Classical field theory replaces discrete particle coordinates with continuous fields phi(x,t) as dynamical variables. The Lagrangian becomes a Lagrangian density L integrated over space, and the Euler-Lagrange equations generalize to field equations governing how fields evolve in spacetime.
In classical particle mechanics, you specify a system by its Lagrangian L(q, dq/dt) and derive the equations of motion from the Euler-Lagrange equations. The transition to field theory replaces the discrete coordinates q_i(t) with a continuous field phi(x, t) -- or in relativistic notation, phi(x^mu). The field assigns a number (or a set of numbers, for vector or spinor fields) to every point in spacetime. Instead of a finite number of degrees of freedom, you now have infinitely many: one for each spatial point.
The Lagrangian of particle mechanics becomes a Lagrangian density L(phi, partial_mu phi), and the total Lagrangian is L = integral L d^3x. The action is S = integral L d^4x = integral L d^3x dt, integrated over all of spacetime. The field-theoretic Euler-Lagrange equation follows from demanding that the action is stationary under variations of phi: partial_mu (partial L / partial (partial_mu phi)) - partial L / partial phi = 0. This single equation, together with a choice of L, generates all the classical field equations you already know. Maxwell's equations, the Klein-Gordon equation, and the Dirac equation all arise from specific choices of Lagrangian density.
The power of this formulation is that symmetries of the Lagrangian density directly constrain the physics.
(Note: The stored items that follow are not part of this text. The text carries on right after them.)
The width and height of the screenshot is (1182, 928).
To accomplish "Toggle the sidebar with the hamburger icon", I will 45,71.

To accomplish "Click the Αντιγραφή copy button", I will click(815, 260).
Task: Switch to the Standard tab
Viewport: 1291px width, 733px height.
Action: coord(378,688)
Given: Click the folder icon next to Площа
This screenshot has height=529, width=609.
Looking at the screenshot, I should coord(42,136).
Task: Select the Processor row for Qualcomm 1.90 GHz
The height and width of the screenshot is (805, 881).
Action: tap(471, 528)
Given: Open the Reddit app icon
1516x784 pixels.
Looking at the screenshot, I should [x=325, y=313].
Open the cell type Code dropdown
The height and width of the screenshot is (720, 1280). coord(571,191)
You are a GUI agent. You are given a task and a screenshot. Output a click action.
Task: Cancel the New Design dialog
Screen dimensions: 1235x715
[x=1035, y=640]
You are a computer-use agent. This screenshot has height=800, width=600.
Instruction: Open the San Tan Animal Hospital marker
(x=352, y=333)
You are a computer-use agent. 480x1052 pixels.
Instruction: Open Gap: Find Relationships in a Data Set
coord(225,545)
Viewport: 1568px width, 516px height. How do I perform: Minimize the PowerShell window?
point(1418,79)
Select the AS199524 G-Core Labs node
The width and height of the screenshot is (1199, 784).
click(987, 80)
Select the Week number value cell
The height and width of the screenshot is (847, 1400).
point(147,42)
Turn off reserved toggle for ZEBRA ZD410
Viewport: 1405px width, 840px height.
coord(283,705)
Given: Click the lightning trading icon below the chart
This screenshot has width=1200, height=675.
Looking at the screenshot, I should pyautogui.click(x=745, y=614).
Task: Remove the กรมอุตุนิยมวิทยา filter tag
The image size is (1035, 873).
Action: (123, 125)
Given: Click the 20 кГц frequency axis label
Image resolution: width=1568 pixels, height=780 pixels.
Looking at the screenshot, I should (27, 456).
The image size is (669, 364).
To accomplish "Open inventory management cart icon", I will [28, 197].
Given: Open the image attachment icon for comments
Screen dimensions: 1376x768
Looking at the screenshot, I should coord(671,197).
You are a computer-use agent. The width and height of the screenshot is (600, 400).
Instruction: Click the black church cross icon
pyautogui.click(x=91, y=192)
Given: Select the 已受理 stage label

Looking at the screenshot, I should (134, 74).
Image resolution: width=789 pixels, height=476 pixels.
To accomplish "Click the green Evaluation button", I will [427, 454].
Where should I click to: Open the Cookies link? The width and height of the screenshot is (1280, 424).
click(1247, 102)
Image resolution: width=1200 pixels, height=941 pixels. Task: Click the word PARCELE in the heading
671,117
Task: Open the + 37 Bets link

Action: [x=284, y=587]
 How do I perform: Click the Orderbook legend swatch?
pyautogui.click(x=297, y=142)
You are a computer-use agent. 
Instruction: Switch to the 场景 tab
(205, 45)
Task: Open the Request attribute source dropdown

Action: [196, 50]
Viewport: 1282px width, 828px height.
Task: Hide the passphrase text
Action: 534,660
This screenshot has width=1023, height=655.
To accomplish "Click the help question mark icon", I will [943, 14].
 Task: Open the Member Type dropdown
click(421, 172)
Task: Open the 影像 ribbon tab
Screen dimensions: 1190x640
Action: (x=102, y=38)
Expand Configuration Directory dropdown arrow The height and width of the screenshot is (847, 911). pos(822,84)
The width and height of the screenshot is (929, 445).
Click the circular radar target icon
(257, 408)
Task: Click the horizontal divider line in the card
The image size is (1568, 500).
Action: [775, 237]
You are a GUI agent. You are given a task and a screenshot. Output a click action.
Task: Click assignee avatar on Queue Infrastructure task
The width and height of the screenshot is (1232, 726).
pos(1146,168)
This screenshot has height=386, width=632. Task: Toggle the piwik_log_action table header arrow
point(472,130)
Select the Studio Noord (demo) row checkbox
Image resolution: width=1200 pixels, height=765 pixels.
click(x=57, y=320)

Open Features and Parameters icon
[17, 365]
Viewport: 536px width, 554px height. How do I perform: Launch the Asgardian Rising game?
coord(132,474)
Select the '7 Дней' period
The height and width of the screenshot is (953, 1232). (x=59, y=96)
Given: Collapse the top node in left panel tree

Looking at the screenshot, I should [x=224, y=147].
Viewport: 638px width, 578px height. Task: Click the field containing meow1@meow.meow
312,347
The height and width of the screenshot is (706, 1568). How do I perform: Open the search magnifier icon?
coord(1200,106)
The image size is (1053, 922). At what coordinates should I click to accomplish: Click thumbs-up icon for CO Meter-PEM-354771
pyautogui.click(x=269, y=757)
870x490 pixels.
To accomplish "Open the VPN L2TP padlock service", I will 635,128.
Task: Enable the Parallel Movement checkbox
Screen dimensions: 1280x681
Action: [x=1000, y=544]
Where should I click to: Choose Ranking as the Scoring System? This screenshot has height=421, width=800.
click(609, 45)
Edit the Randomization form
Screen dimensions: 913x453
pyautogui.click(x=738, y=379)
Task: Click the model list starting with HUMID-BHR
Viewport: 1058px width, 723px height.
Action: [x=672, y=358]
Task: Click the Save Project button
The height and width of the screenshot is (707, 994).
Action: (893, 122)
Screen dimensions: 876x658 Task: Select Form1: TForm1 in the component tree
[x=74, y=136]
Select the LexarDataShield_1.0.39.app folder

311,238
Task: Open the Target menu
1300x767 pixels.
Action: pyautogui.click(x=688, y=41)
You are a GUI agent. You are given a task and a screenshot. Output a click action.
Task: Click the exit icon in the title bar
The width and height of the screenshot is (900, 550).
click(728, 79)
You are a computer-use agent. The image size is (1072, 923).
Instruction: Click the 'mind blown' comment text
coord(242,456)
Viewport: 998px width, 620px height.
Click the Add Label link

A Lagrangian density that is a Lorentz scalar automatically produces Lorentz-covariant field equations. Internal symmetries (like phase rotations of a complex field) lead to conserved currents. The requirement that L contain no explicit spacetime dependence guarantees energy-momentum conservation. Rather than postulating field equations and then checking their properties, you build L from symmetry principles and derive everything else. This is the starting point for quantization: once you have the classical Lagrangian density, you can quantize the field using canonical or path-integral methods.
The simplest example is the free real scalar field, with L = (1/2)(partial_mu phi)(partial^mu phi) - (1/2)m^2 phi^2. The first term is the kinetic energy density (the relativistic generalization of (1/2)(dphi/dt)^2, including spatial gradient terms), and the second is a mass term. The Euler-Lagrange equation gives the Klein-Gordon equation. More complex Lagrangians include interaction terms (like lambda phi^4 / 4! for self-interacting scalars), coupling to other fields, and gauge field terms. The entire Standard Model of particle physics is specified by a single Lagrangian density, and every prediction of the theory follows from it.